◆ **Activity**:
Starting with the line that contains "The width and" and ending with the last line of the entries, repeat exactly those lines and nothing else, pictures excluded.

◆ **Data**:
....
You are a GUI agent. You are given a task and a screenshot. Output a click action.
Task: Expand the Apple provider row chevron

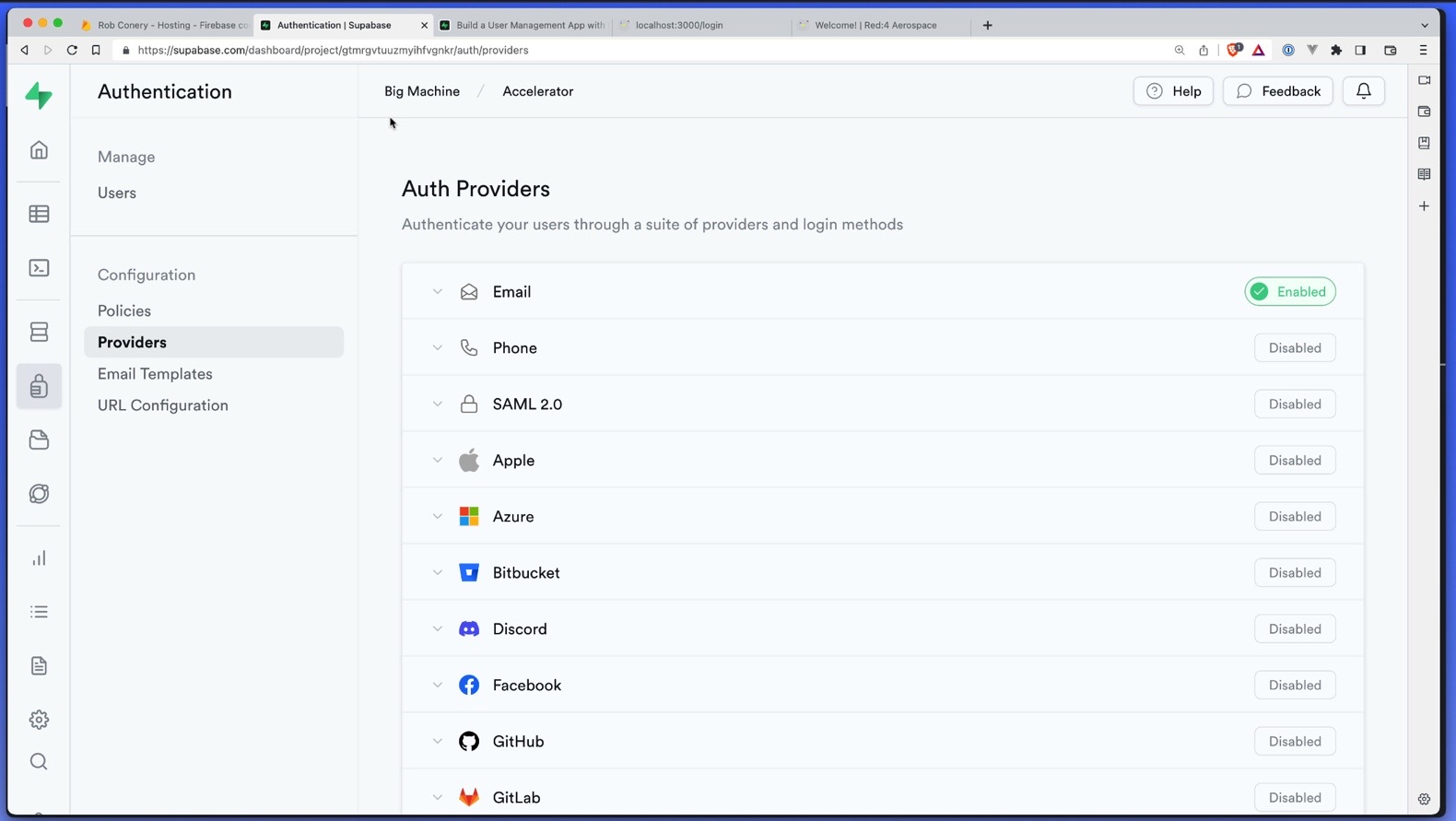[438, 461]
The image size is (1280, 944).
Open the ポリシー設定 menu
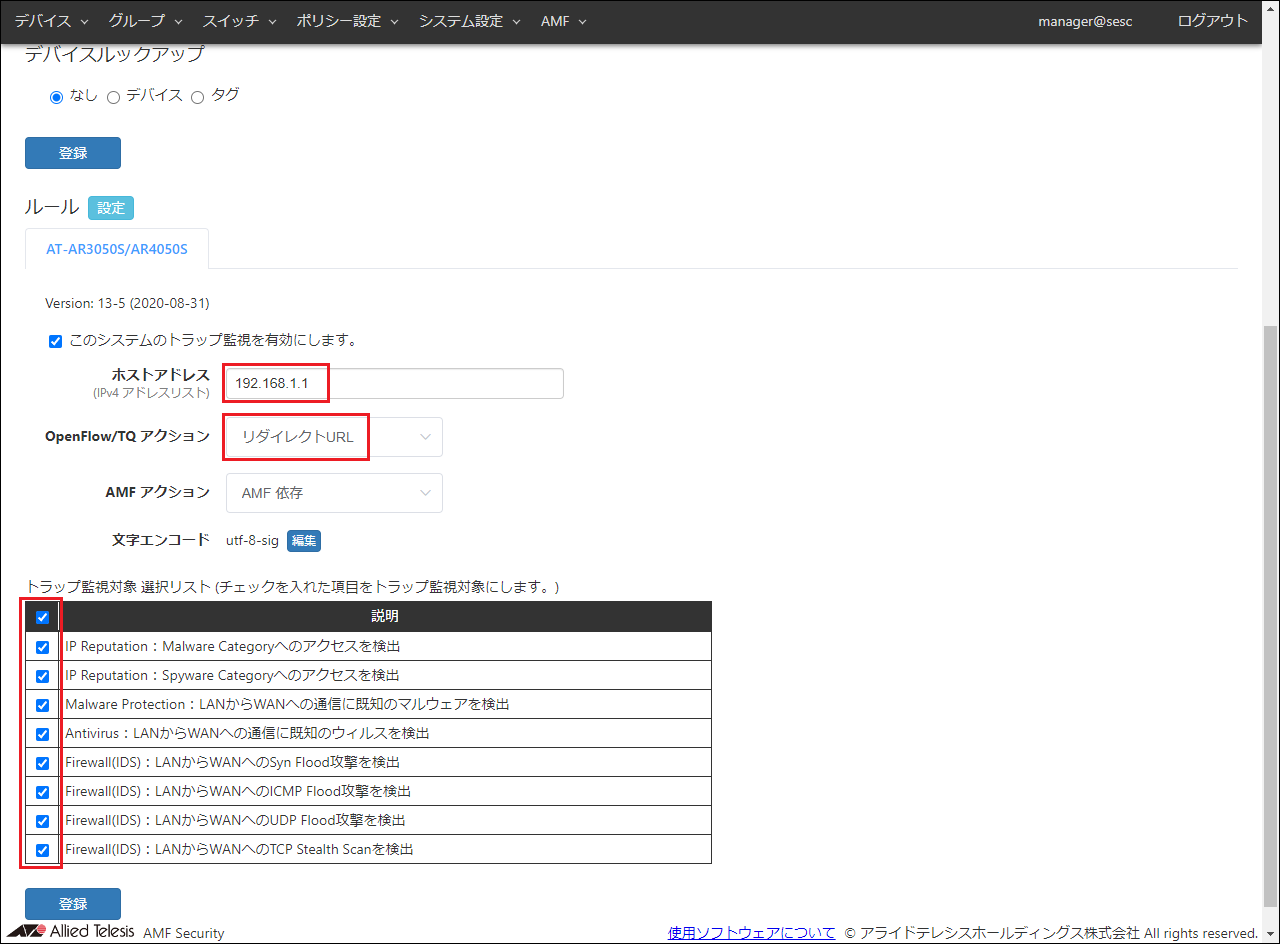[x=347, y=21]
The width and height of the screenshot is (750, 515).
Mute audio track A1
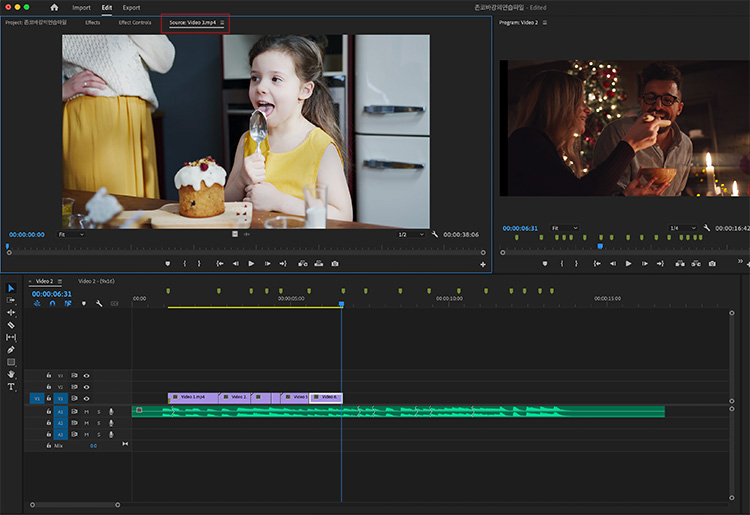pyautogui.click(x=87, y=411)
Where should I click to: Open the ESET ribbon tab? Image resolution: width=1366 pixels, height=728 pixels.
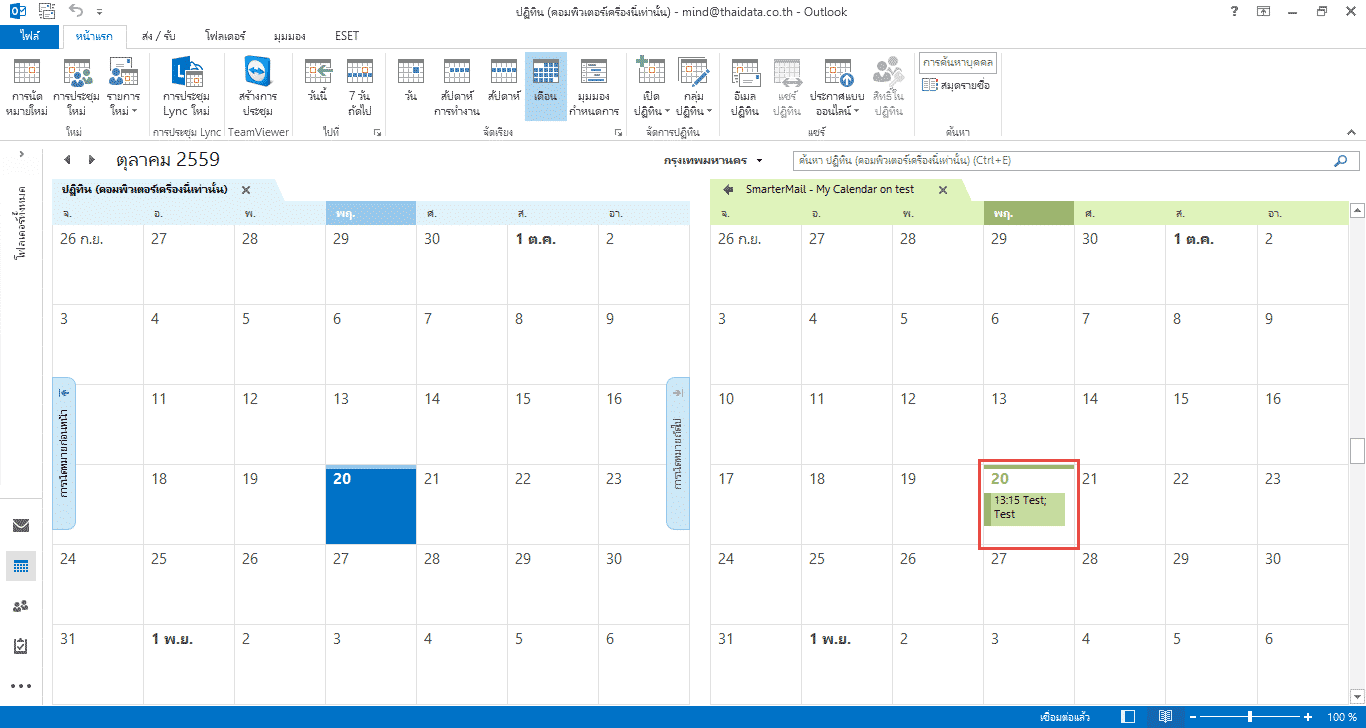pos(347,36)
....
◆ **Task output**:
The width and height of the screenshot is (750, 515).
Mute audio track A1
pyautogui.click(x=87, y=411)
Where should I click to: Open the ESET ribbon tab? Image resolution: width=1366 pixels, height=728 pixels.
pos(347,36)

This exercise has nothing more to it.